My 102.5 logo, 2011-2019

===Hot AC===
On July 15, 2011, at midnight, the station updated its mainstream AC sound to a more hot adult contemporary format, dropping the 1970s music and many of the softer 1980s music that was once a staple of the station. It began using the updated positioner "The Fresh New Sound", focusing on upbeat 1990s to present-day music, with some 1980s music sprinkled in. The first song played on the Hot AC format was "Raise Your Glass" by P!nk. Artists heard on the station include Katy Perry, Lady Gaga and Daughtry. The station also debuted new jingles and liners, voiced by Sean Caldwell. Management dismissed some of the staff, including morning co-host Bill Love, who had been at the station for nearly 25 years. The station carried the syndicated "Delilah" program on weekday evenings for many years until January 2012. In parts of November and much of December, WMYI switched to all-Christmas music.

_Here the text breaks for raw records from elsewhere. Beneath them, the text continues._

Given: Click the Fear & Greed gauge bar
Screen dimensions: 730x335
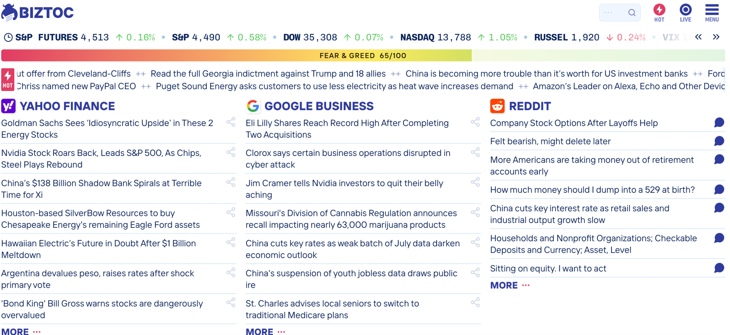Looking at the screenshot, I should pyautogui.click(x=363, y=55).
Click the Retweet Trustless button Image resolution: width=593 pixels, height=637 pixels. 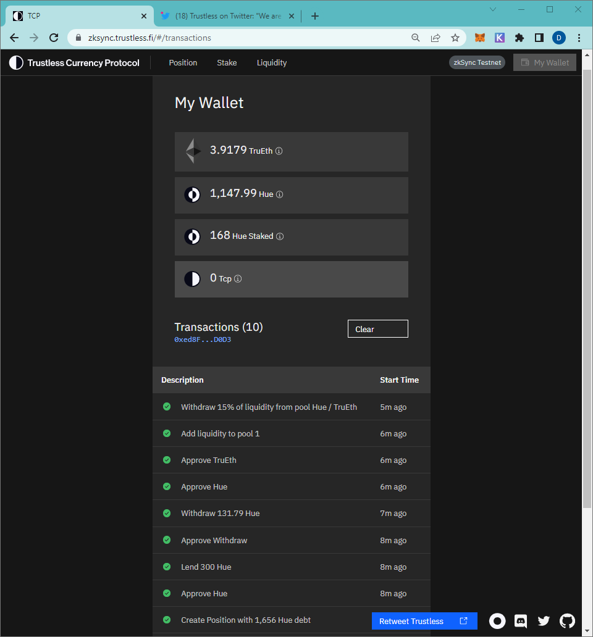424,621
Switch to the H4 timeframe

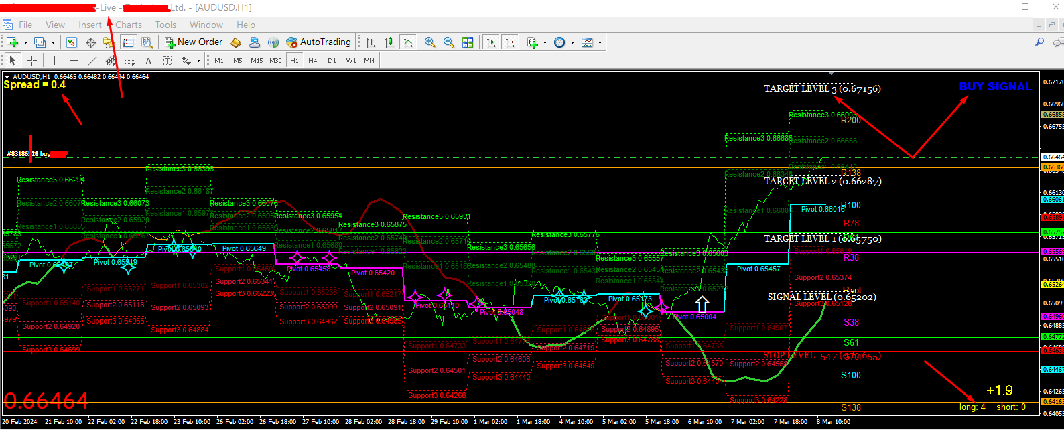pos(313,60)
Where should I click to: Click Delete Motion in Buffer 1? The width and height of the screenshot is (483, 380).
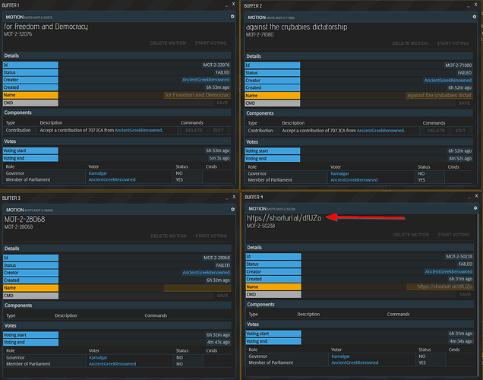(x=168, y=43)
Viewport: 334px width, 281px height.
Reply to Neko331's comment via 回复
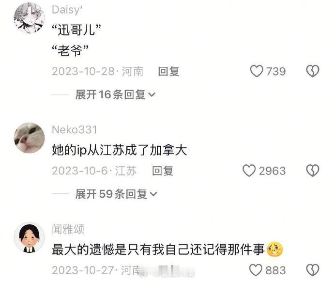tap(163, 171)
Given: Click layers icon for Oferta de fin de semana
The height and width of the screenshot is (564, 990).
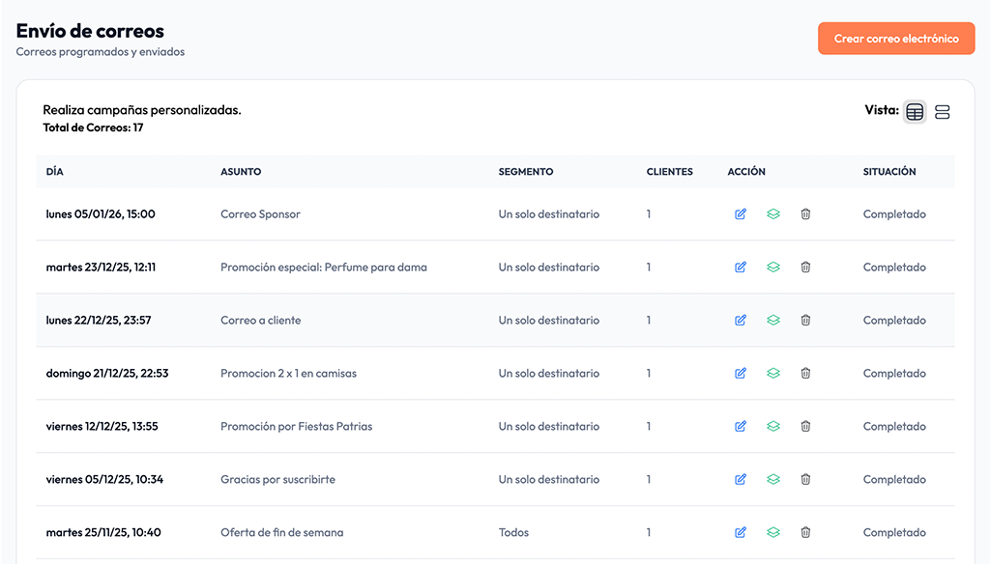Looking at the screenshot, I should 773,532.
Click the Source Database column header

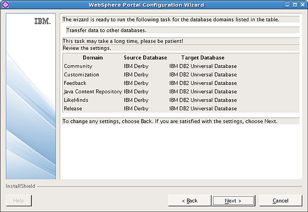(x=145, y=57)
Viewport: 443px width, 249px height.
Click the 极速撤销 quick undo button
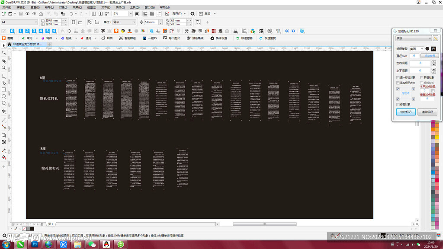coord(244,38)
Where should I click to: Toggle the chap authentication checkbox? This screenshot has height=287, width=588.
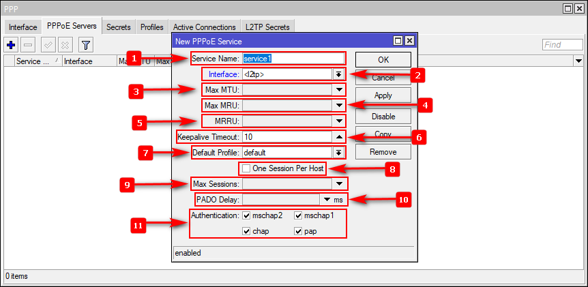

In April 2012, after almost a year of continuing to report as adult contemporary after the format adjustment, the station started reporting as Hot AC to Mediabase. Ratings slipped further under the Hot AC format. WMYI brought back Delilah, in an effort to boost ratings.

On October 31, 2019, the station switched early to all Christmas music, but this time under the temporary branding of "Christmas 102.5". The name change would foreshadow a more dramatic shift at the end of the year.

===Adult Hits===
WMYI debuted an adult hits format on December 31, 2019, at 4:00 pm, branded as 102.5 The Lake and primarily targeting the Upstate South Carolina Region. The first song played on "The Lake" was John Mellencamp's "Hurts So Good".

With the switch, WMYI has no local, in-person DJs. All announcements are made with pre-recorded voices. WMYI joined other iHeart adult hits stations identifying as "The Lake," including WLKO Charlotte and WHLK Cleveland. Unlike many other adult hits stations, WMYI has a classic rock lean, placing it in primary competition with Audacy's WROQ before that station changed format.